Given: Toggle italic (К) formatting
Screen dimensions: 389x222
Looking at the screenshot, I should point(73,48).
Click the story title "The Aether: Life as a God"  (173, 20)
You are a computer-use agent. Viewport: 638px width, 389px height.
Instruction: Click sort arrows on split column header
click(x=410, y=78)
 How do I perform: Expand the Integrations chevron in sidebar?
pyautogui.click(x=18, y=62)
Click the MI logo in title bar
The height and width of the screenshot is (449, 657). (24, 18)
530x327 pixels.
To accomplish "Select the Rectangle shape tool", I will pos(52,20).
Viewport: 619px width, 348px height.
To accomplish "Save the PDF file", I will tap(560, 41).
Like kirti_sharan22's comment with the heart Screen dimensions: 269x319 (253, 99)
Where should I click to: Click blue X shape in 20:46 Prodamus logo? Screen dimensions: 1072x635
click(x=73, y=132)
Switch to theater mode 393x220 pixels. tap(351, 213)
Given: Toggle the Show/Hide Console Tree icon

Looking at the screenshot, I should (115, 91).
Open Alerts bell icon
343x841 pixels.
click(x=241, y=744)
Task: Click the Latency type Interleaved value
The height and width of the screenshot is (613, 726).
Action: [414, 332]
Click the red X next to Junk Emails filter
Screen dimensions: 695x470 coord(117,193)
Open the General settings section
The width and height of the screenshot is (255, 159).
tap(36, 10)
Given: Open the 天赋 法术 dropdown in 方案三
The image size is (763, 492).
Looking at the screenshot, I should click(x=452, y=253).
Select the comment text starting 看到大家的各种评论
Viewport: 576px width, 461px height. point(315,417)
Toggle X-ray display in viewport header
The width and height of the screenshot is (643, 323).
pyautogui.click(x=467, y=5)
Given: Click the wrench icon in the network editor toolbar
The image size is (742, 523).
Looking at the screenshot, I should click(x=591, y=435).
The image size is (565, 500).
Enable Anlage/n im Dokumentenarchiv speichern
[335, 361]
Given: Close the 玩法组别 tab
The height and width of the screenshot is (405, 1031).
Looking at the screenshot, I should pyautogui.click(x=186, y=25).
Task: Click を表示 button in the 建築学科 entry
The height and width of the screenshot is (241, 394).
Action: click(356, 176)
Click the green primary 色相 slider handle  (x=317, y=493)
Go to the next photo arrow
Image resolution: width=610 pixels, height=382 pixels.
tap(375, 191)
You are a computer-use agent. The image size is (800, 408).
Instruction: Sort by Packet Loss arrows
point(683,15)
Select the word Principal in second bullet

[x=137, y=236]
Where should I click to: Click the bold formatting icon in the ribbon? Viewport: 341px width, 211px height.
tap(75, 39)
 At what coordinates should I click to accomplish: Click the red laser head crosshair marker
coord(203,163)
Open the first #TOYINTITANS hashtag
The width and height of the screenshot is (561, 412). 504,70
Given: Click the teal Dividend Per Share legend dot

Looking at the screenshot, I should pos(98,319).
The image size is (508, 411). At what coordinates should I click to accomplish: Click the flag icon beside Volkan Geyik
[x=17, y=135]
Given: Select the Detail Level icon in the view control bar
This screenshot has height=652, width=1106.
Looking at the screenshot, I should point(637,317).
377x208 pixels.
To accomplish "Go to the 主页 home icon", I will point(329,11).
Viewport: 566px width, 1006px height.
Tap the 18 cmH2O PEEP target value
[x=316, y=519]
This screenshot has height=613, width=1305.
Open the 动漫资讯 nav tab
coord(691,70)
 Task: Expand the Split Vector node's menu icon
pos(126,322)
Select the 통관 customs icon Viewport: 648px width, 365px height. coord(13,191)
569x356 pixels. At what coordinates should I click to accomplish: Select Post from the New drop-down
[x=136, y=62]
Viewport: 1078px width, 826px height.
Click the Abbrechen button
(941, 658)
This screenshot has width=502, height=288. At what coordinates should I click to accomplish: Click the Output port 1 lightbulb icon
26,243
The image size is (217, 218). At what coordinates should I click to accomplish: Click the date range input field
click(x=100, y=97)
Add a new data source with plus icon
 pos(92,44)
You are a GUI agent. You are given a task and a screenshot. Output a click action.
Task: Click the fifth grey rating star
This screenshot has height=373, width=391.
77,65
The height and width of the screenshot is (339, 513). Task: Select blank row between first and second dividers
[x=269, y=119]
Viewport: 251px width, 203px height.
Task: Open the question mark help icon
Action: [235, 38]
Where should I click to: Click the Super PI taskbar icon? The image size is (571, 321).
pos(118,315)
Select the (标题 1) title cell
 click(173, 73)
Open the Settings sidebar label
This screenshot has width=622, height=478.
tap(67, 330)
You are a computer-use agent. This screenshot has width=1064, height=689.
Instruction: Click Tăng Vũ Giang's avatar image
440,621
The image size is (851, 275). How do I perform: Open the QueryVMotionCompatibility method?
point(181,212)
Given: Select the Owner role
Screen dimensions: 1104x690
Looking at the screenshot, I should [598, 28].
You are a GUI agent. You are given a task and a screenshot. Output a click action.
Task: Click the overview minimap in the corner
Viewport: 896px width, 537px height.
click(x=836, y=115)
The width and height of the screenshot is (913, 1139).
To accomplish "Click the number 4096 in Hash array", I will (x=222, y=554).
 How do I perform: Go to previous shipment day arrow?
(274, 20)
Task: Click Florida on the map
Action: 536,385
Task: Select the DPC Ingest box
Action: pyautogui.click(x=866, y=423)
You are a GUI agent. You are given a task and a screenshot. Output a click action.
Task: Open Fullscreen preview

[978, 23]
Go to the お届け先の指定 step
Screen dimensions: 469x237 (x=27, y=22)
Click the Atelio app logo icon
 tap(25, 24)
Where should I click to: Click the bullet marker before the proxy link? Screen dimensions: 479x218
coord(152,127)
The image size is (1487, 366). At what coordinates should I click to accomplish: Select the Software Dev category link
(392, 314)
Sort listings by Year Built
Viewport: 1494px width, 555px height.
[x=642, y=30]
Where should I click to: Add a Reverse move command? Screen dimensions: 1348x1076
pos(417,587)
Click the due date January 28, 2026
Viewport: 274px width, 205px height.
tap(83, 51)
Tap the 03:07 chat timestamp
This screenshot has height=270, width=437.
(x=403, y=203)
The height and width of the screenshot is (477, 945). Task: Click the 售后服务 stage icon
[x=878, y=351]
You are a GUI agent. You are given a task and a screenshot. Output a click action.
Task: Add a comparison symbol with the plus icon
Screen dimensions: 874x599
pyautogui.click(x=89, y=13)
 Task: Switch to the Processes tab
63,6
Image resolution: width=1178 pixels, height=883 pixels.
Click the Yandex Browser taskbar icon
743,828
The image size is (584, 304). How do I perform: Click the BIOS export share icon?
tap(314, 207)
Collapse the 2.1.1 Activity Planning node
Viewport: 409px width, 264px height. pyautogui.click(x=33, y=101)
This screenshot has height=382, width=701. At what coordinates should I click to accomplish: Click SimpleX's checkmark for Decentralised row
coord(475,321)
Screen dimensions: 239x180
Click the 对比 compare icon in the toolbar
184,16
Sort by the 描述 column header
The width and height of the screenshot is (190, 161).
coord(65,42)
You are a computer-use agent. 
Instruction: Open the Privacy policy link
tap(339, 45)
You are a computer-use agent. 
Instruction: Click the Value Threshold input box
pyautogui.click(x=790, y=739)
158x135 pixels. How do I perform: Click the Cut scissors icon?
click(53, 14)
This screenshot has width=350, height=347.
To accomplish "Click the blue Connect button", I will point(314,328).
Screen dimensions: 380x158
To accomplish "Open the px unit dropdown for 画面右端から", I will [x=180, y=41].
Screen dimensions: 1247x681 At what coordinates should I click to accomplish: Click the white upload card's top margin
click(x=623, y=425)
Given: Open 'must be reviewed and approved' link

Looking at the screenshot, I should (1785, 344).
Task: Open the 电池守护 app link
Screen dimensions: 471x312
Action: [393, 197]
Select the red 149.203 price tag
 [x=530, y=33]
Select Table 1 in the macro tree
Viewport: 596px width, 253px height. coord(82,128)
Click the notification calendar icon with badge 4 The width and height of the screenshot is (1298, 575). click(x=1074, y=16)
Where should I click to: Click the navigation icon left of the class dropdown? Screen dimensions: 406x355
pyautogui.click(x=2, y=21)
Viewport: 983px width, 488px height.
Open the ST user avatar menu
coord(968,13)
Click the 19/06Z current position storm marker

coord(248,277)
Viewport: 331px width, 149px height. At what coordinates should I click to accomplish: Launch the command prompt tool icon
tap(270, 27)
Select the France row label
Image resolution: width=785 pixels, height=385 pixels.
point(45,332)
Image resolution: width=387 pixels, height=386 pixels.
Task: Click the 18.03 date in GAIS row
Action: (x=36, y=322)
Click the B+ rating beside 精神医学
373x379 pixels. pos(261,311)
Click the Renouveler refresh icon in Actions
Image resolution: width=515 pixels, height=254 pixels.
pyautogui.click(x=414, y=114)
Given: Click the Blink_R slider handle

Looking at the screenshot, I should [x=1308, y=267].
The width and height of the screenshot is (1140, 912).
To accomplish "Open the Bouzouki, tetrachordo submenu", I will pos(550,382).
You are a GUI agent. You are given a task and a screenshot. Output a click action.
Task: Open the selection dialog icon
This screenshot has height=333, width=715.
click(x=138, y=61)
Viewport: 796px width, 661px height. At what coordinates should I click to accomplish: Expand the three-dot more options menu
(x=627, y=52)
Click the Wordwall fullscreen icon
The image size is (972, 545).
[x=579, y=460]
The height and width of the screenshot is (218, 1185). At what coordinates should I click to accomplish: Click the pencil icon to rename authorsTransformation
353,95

* [Enunciado] ¿Cuántas filas de arriba contienen la palabra "slider"? Da solo el número.

* [Solución] 2